_Given entries_
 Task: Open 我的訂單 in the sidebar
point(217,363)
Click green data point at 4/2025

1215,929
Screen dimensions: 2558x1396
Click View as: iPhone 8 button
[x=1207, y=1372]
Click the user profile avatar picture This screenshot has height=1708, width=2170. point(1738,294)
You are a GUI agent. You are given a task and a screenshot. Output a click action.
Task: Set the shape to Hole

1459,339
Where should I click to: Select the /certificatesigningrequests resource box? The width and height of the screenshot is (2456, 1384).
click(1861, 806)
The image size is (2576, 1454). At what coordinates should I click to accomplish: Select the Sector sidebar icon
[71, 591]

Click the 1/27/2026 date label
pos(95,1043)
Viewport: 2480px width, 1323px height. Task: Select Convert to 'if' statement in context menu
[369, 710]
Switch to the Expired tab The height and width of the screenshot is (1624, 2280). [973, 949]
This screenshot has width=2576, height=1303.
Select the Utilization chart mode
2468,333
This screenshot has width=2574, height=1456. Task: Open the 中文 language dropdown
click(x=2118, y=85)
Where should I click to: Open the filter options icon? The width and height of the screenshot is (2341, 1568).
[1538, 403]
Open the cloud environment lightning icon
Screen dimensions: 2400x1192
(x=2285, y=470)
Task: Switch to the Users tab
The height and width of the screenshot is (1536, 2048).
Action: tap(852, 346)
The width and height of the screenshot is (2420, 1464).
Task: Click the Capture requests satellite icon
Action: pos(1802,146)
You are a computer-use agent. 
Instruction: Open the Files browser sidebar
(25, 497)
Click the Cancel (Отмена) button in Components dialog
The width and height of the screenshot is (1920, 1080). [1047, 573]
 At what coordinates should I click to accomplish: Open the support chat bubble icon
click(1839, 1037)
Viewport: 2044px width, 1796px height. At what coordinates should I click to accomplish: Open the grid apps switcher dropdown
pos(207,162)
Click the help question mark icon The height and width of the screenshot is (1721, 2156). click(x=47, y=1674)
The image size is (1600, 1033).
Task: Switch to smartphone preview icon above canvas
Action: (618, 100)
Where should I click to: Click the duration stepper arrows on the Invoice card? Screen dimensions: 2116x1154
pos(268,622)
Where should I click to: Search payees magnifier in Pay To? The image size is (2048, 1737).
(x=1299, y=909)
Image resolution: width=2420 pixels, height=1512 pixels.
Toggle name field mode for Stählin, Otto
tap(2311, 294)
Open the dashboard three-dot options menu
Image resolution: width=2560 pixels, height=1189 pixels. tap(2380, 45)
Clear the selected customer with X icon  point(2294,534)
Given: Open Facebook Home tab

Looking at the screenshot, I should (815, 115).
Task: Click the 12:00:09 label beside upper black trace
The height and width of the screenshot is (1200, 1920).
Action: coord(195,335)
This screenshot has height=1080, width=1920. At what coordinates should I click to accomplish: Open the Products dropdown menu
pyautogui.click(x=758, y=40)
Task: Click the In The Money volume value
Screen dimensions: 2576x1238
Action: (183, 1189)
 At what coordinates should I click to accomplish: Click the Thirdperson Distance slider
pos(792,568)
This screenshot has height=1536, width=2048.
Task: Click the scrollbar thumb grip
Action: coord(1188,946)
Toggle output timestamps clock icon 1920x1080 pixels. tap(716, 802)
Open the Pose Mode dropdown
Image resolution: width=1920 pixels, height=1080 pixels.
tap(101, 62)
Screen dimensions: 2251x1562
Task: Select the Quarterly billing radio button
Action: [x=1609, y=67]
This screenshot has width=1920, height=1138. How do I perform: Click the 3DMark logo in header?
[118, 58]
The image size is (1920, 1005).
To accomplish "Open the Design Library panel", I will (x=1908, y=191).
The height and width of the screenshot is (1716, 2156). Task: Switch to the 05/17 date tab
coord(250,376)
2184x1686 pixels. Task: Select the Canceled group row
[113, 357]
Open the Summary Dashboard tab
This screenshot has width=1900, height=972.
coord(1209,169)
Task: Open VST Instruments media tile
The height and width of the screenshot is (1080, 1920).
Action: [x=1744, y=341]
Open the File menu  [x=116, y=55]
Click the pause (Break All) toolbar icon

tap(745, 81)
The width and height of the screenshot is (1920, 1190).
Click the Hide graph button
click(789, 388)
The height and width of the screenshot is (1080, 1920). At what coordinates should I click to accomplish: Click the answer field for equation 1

_Your assignment_
Only one span is to be repeated: the line with "Click the Hide graph button" through the final line of the entries above, word for word.

_Result for this exercise_
Click the Hide graph button
click(789, 388)
The height and width of the screenshot is (1080, 1920). At what coordinates should I click to accomplish: Click the answer field for equation 1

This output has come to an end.